Immaginiamo la paura e lo stordimento di quella mattina. Come ci si sente quando si comincia a realizzare, nel dormiveglia, di essere un obiettivo delle bombe?

Abbiamo percepito come dei tuoni. Siamo corsi immediatamente verso la scala centrale del nostro palazzo in cui altre persone si sono rifugiate: anziani già sopravvissuti all'Olocausto, famiglie con bambini piccoli. Poco dopo abbiamo ricevuto notizia delle barbarie avvenute nel sud del Paese... omicidi, stupri, prese di ostaggi. Un incubo. E pensare che quest'anno il sabato dell'attacco coincideva con la festa di Simchat Torah.

Vi aspettavate, nelle ultime settimane, un imminente atto simile o quantomeno la popolazione era stata allertata su eventuali pericoli o insicurezze relativi alla presenza di Hamas nella Striscia di Gaza?

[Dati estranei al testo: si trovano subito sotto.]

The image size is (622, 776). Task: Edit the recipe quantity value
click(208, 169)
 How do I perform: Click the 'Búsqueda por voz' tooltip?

È da più di duemila mila anni che il popolo ebraico è vittima di persecuzioni, ma la circostanza, tragica, che viviamo in questi giorni può essere considerata l'evento più atroce dalla fine della Shoah.


Dominique in piazza

Quali sentimenti ha raccolto, in queste ultime ore, fra gli affetti e le amicizie che le vivono lontano?

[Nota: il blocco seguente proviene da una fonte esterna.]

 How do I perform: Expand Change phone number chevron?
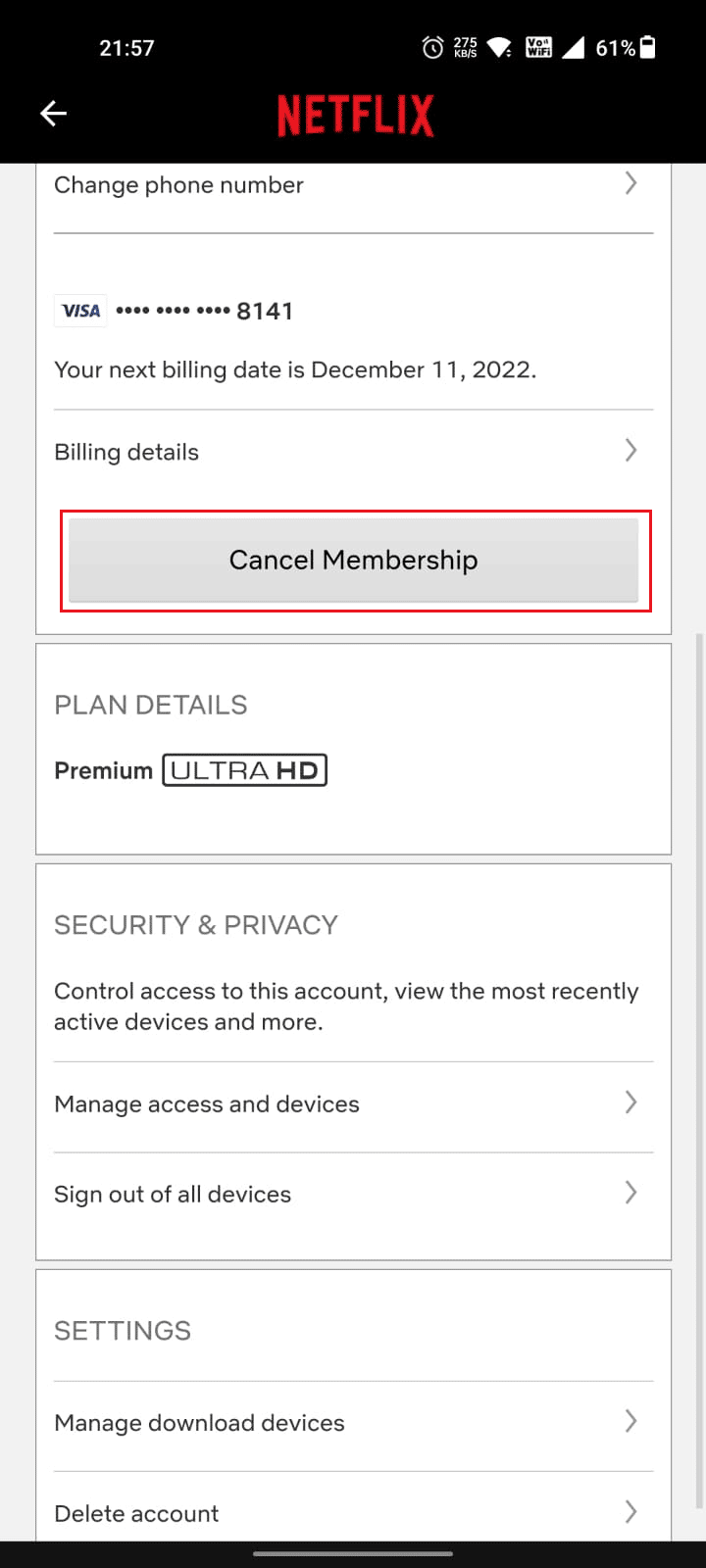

I familiari svizzeri sono molto preoccupati. Ovviamente seguono attentamente quello che sta accadendo, ma abbiamo bisogno del supporto da tutto il mondo. La lotta contro il terrorismo in Israele è la stessa lotta che ogni elvetico e ticinese dovrebbe sostenere.

Israele ha parlato, senza mezzi termini, di guerra. Teme che lo scontro possa allargarsi non solo internamente, ma anche ad altri Stati vicini?

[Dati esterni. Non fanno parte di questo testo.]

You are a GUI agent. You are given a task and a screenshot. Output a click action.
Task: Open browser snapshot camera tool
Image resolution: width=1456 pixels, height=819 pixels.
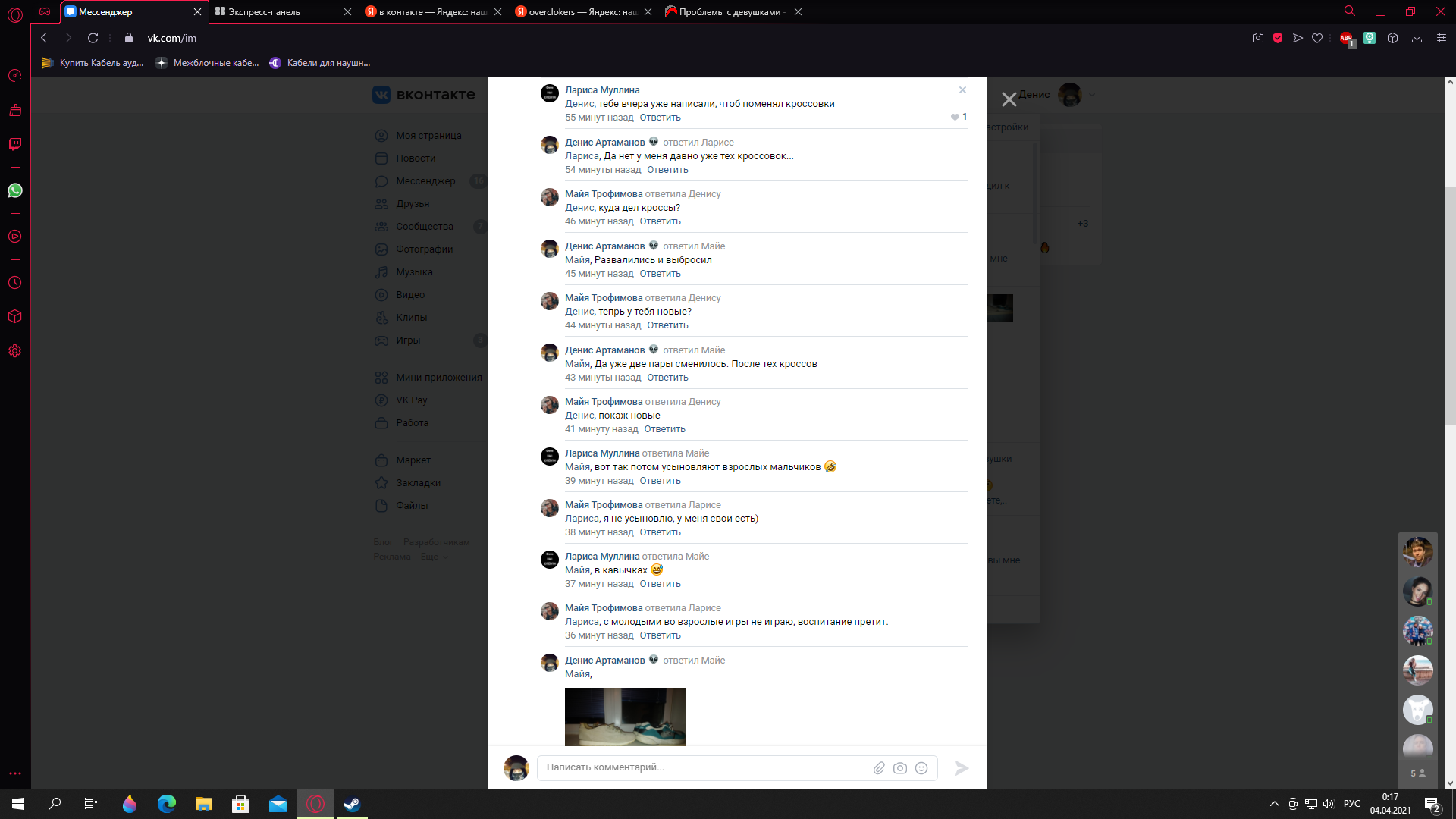(x=1258, y=38)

La regione è molto instabile, specialmente in questi momenti, anche se i rapporti tra Israele e i Paesi arabi, negli ultimi tempi, stanno migliorando notevolmente, pensiamo – seppur vi sia da attendere ancora del tempo per una vera normalizzazione – all'Arabia Saudita. Questo ovviamente solleva animosità da parte di Hamas. I Paesi limitrofi a Israele, del resto, dovrebbero aver già la prova che una guerra contro lo stato ebraico significa una sconfitta a priori per tutti.

La situazione da sempre tesa in quelle già martoriate terre mediorientali pare non trovare però pace: cosa si auspica per l’immediato futuro per il popolo israeliano, per gli stranieri che lì vivono e per gli stessi palestinesi moderati?

Il popolo d'Israele vuole la pace con tutti i vicini, ma non ci lasceremo intimidire da provocazioni che possano mettere a rischio la popolazione. Tutti noi che viviamo in questa regione vorremmo vivere in armonia, senza la paura dei terroristi come Hamas, ma anche della Jihad palestinese e di Hezbollah.

Lei vive e lavora da tre anni in Israele. Non si è mai sentito in pericolo?

Mi sento molto sicuro in Israele, molto più sicuro a Gerusalemme che in molti luoghi dell'Europa. Anche se abbiamo molti problemi qui, la gente è preparata ed è resiliente alle forze del male.

Al momento crede di restare o pensa di rientrare in Italia o in Svizzera?

Amo la Svizzera, fa parte della mia infanzia, ma devo restare qui con il mio popolo.

Che idea si è fatto della Striscia di Gaza e delle tensioni in atto da decenni?

La restituzione della Striscia di Gaza in mano al popolo palestinese credo sia stato un grave errore per la possibilità di proliferare, in quella zona, di cellule terroristiche. Il risultato del resto di tale decisione lo possiamo vedere amaramente in questi giorni.

Ha paura?

Io non ho paura, ma temo per gli ostaggi. Non voglio neppure pensare a come si possano sentire nelle mani di quei terroristi.